Abstract
Chronic pain among people with HIV (PWH) is a driving factor of emergency department (ED) utilization, and it is often treated with chronic opioid therapy (COT). We conducted a cross-sectional analysis of a prospective observational cohort of PWH on COT at 2 hospital-based clinics to determine whether COT-specific factors are associated with ED utilization among PWH. The primary outcome was an ED visit within 12 months after study enrollment. We used stepwise logistic regression including age, gender, opioid duration, hepatitis C, depression, prior ED visits, and Charlson comorbidity index. Of 153 study participants, n = 69 (45%) had an ED visit; 25% of ED visits were pain-related. High dose opioids, benzodiazepine co-prescribing, and lack of opioid treatment agreements were not associated with ED utilization, but prior ED visits (p = 0.002), depression (p = 0.001) and higher Charlson comorbidity score (p = 0.003) were associated with ED utilization. COT-specific factors were not associated with increased ED utilization among PWH.
Introduction
People with HIV (PWH) utilize healthcare services, particularly the emergency department (ED), at an estimated annual visit rate 1.5 times greater than that of people without HIV. 1,2 Chronic pain affects approximately 50% of PWH, and is a driving factor of ED visits in this population. 1 -3 Although antiretroviral therapy is effective in improving HIV clinical outcomes, pain is common even after treatment initiation and is associated with decreased antiretroviral medication adherence. 2,4 Chronic pain in PWH is more likely to be treated with higher doses of opioids for longer periods of time than pain in people without HIV. 5,6 Hence, chronic opioid therapy (COT) is common among PWH.

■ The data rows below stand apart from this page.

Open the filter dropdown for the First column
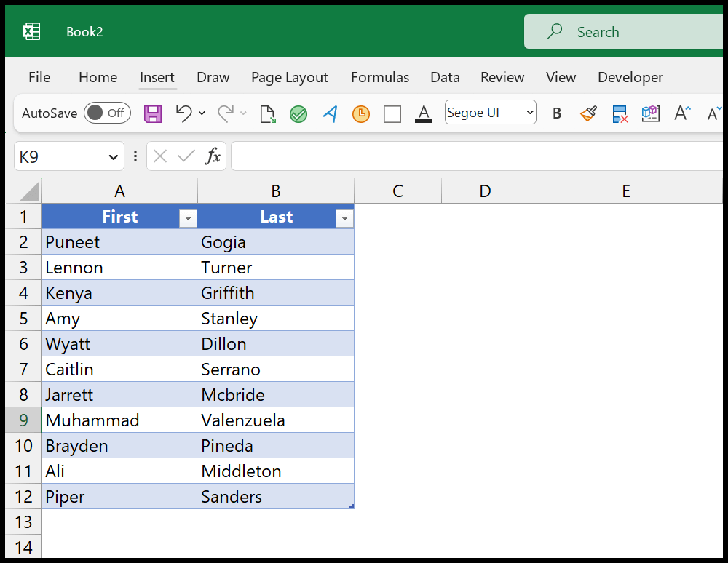Image resolution: width=728 pixels, height=563 pixels. coord(188,217)
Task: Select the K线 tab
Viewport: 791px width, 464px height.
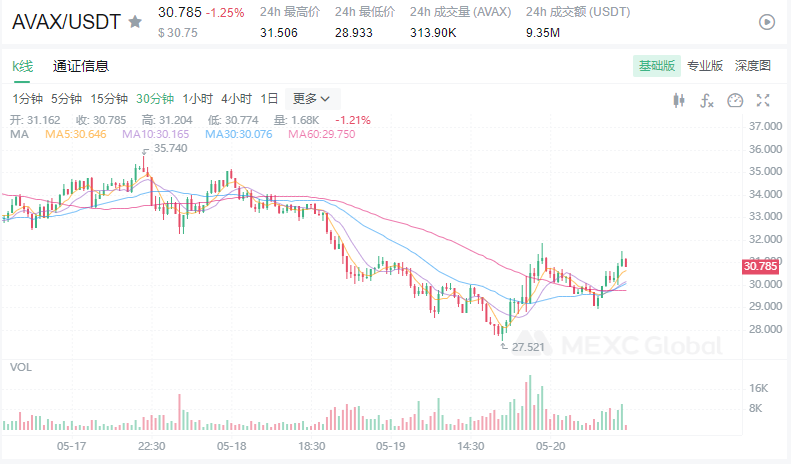Action: click(22, 66)
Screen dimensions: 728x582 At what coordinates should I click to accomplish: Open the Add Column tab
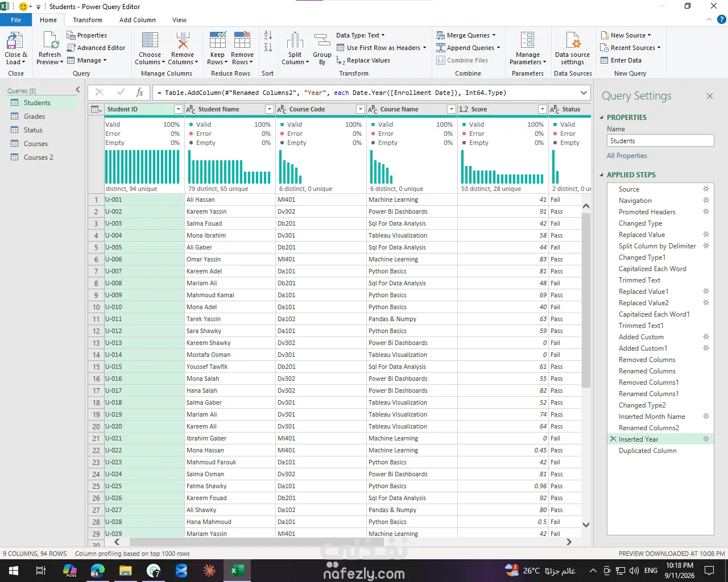click(x=138, y=20)
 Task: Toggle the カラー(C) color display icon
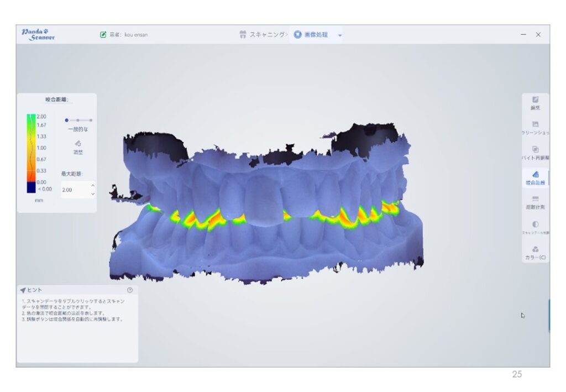point(535,253)
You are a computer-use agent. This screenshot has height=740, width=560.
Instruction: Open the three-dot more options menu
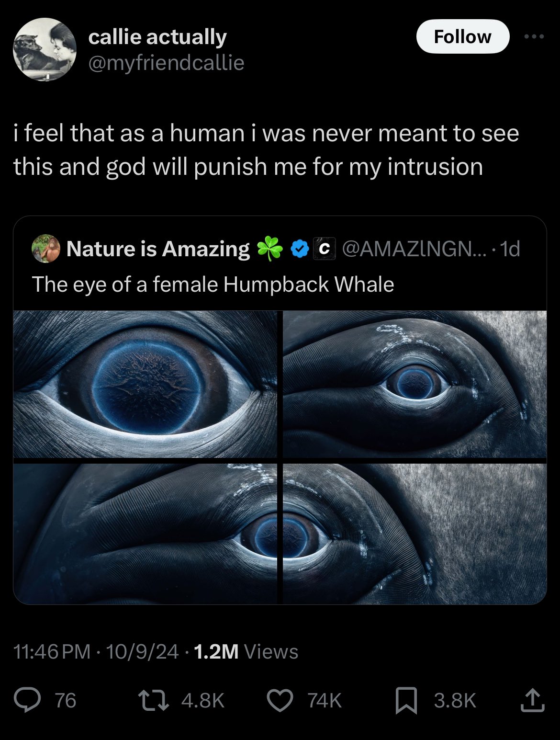[534, 36]
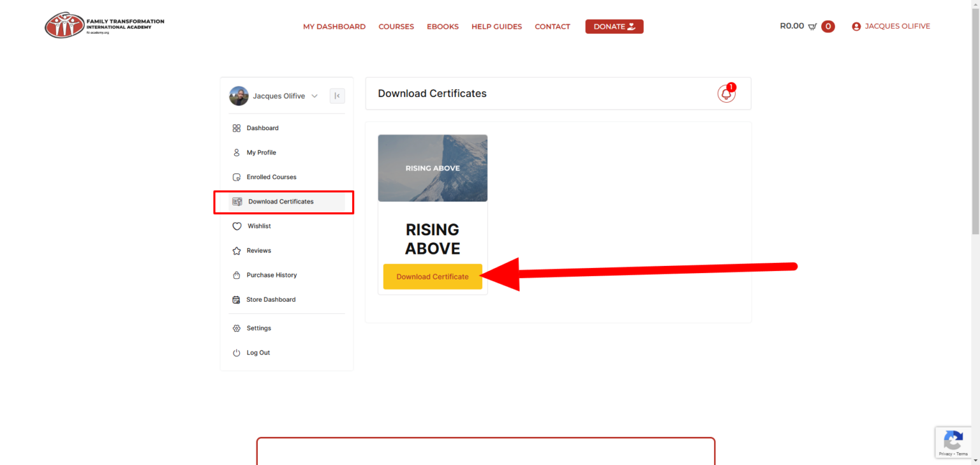The image size is (980, 465).
Task: Open the JACQUES OLIFIVE account menu
Action: pyautogui.click(x=891, y=26)
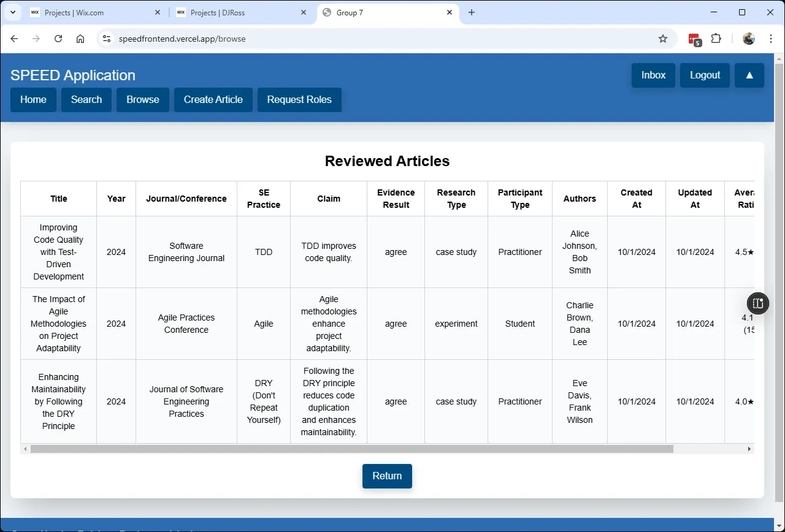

COT has been associated with mixed outcomes. COT may be positively associated with retention in HIV treatment and virologic suppression. 2,6 Assessment of attitudes regarding COT suggest that both clinicians and patients believe that COT keeps PWH engaged in care. 7 COT for chronic pain in the general population has also been associated with increased medical and pharmacy cost, ED utilization, and risk of overdose death. 8 -10 Rates of overdose and ED visits among patients on COT are compounded by the co-prescription of benzodiazepines with opioids, a practice occurring in 4-9% of PWH due to the high comorbid prevalence of anxiety and chronic pain. 2,11 -13
Supplemental Questions
What Do We Already Know about This Topic?

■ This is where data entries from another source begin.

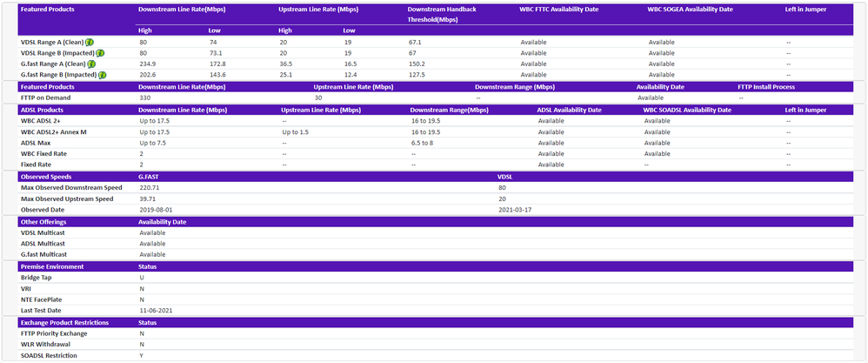Click the VDSL observed date 2021-03-17
The image size is (868, 363).
pos(515,210)
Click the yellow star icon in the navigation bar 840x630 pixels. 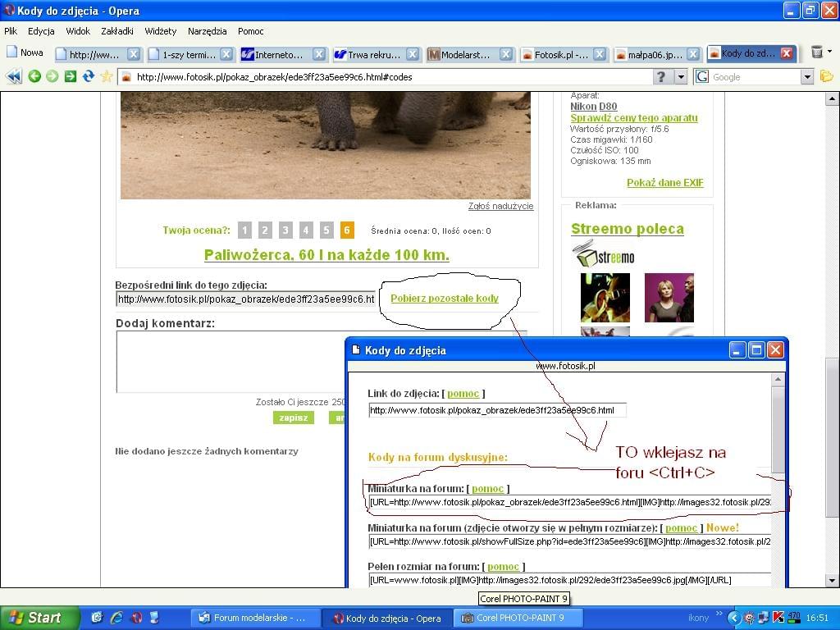tap(107, 76)
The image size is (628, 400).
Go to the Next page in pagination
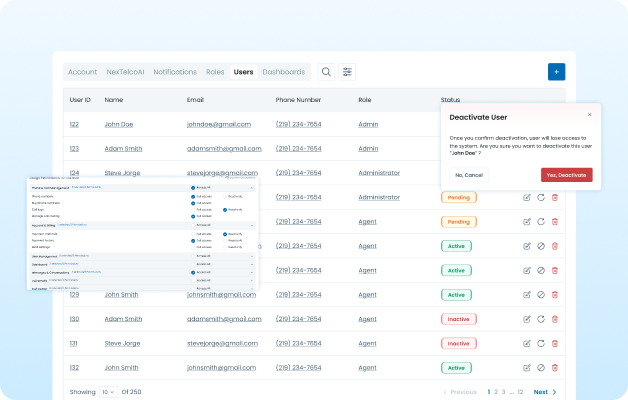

Chronic pain affects many people with HIV (PWH), and it is often a driving factor of emergency department (ED) visits. Many PWH with chronic pain are prescribed chronic opioid therapy.
How Does Your Research Contribute to the Field?
Commonly used risk mitigation strategies implemented for PWH on chronic opioid therapy have had varied success and their effects on ED utilization have received limited scrutiny; our research sheds light on the association between ED and chronic opioid therapy-related factors (dose of opioids, benzodiazepine co-prescribing, opioid use treatment agreements).
What Are Your Research’s Implications toward Theory, Practice, or Policy?
Greater understanding of factors driving ED utilization in PWH can help identify areas for intervention that might mitigate ED use for this population.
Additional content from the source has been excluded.